While there are many studies on seizures and anti-seizure treatment in patients who have undergone bone marrow transplantation, the number of studies on the autologous group is quite small. Single-agent melphalan at a dose of 200 mg/m² is the international standard for the autologous HSCT conditioning regimenleveti- racetam²¹. Melphalan, which is administered to autologous HSCT patients, has neurotoxic side effects similar to those of other alkylating drugs that cross the BBB, and these side effects may occur depending on the dose²². In our study, it was found that the melphalan dose range used in seven patients with EEG anomalies after transplantation was 180–200 mg/ m², and the melphalan dose range was lower in patients with normal EEGs. The decrease in the seizure threshold resulting from melphalan neurotoxicity is also due to the combined administration of melphalan with other drugs.

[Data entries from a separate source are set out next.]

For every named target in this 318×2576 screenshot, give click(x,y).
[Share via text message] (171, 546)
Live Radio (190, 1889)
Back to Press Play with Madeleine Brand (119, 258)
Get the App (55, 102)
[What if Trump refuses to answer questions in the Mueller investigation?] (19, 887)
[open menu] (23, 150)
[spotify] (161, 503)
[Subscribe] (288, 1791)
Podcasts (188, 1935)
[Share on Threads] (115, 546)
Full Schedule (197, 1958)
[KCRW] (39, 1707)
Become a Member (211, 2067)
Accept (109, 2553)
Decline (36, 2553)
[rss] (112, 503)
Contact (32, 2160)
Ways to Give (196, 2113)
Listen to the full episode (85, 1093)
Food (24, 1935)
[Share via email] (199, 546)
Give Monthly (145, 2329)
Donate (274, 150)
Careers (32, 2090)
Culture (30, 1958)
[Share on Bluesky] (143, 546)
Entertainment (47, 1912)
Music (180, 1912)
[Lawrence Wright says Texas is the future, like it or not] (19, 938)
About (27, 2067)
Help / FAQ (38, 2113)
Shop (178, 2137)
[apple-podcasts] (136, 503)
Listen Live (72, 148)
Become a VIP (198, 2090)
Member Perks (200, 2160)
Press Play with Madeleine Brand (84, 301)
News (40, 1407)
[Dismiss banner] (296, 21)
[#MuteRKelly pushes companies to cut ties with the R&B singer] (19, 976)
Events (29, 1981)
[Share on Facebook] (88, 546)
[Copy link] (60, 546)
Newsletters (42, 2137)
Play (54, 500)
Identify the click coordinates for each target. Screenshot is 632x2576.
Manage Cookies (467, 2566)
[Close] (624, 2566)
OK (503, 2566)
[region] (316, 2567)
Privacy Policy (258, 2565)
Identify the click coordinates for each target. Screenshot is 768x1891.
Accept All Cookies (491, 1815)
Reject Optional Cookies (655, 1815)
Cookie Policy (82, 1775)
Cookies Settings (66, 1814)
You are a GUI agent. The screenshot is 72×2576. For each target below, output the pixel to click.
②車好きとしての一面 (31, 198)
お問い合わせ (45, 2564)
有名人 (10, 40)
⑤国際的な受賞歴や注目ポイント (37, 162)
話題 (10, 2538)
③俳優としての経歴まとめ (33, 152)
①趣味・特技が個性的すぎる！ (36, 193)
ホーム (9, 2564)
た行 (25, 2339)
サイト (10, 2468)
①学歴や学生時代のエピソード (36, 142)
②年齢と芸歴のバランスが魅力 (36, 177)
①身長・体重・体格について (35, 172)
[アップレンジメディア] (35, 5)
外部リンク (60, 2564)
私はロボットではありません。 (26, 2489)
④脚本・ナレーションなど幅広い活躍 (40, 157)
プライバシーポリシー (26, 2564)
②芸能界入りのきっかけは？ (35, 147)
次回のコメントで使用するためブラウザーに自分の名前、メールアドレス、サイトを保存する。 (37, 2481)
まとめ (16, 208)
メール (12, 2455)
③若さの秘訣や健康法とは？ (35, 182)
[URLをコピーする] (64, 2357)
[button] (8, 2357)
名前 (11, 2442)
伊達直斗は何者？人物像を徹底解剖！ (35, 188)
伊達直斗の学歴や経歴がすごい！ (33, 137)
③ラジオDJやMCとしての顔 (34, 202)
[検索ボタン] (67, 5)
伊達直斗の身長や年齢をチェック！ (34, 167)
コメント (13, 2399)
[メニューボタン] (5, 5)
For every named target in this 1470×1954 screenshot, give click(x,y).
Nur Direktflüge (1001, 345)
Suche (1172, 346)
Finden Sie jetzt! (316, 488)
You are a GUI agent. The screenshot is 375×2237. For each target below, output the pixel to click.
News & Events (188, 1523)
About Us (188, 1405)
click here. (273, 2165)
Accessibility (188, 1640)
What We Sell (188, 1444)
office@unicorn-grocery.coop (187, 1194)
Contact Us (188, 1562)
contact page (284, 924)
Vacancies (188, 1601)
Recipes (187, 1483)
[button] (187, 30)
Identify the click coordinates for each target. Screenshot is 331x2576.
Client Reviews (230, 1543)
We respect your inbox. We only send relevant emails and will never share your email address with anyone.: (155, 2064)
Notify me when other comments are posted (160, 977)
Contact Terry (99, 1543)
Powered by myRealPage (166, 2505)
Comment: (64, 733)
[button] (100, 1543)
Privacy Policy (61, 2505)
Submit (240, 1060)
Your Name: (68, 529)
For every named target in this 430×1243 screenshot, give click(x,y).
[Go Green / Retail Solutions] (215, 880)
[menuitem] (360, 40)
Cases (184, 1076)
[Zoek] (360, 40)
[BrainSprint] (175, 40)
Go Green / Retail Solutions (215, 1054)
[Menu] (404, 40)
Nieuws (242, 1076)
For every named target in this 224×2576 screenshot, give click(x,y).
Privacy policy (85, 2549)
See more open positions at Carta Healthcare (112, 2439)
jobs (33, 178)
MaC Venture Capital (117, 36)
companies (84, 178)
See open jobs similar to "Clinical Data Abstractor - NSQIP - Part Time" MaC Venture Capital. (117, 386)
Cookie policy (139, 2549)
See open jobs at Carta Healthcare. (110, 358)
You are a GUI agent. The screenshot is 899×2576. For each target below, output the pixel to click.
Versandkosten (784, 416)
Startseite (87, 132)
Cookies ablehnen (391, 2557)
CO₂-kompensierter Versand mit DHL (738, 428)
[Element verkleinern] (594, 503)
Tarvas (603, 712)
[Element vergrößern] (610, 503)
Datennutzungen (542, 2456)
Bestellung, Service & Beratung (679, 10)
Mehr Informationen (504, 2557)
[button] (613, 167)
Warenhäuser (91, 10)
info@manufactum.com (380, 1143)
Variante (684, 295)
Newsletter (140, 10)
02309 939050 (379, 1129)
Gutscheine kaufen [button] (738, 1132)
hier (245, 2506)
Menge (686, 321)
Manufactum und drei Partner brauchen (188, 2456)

In our study, melphalan was applied to one patient in combination, and monotherapy was applied to all other autologous transplant patients. Prophylactic anti-seizure therapy is not used in autologous patients who are prepared for transplantation with melphalan. Studies have reported very low rates of seizures resulting from high- dose melphalan²³. In our study, while seizures were not observed in the autologous group patients receiving high doses of melphalan, the rate of EEG anomaly after transplantation was found to have increased compared to that in the pre-transplant period, but the difference was not statistically significant. Although there are no signs and outcomes requiring prophylactic anti-seizure treatment in these patients, the increase in EEG anomaly rate indicates that clinicians need to be more careful. 100.th day policlinic controls, no epileptic seizure or brain activity disorder was observed in any of our patients with EEG anomalies. We think that this situation is achieved with the prophylactic anti-seizure treatment that we started during the preparatory regimen phase. In patients whose EEG findings worsened post transplantation, clinical worsening or seizures were observed in neither groups.

Conclusion

HSCT is a life-saving treatment modality for haematological malignancies, but it has some complications. Epileptic seizures can develop during HSCT that can have a very negative impact on the patient’s prognosis. Therefore, it is important to consider epileptic seizures in the clinical follow-up of HSCT patients, and the crucial nature of EEG monitoring should be noted for early diagnosis and treatment of non-convulsive clinical manifestations. In the evaluation of impaired consciousness seen in HSCT patients, first of all, it should be decided whether there is a seizure by analysing the EEG results. Then, the causes and risk factors of the seizure should be determined, and the relevant neurological, laboratory, and imaging examinations should be performed as soon as possible. Although the higher rate of EEG anomalies in the allogeneic group supports the known side effects of busulfan, we believe that high doses of melphalan used in the autologous group may also have caused EEG anomalies; therefore, further research is necessary to support this finding.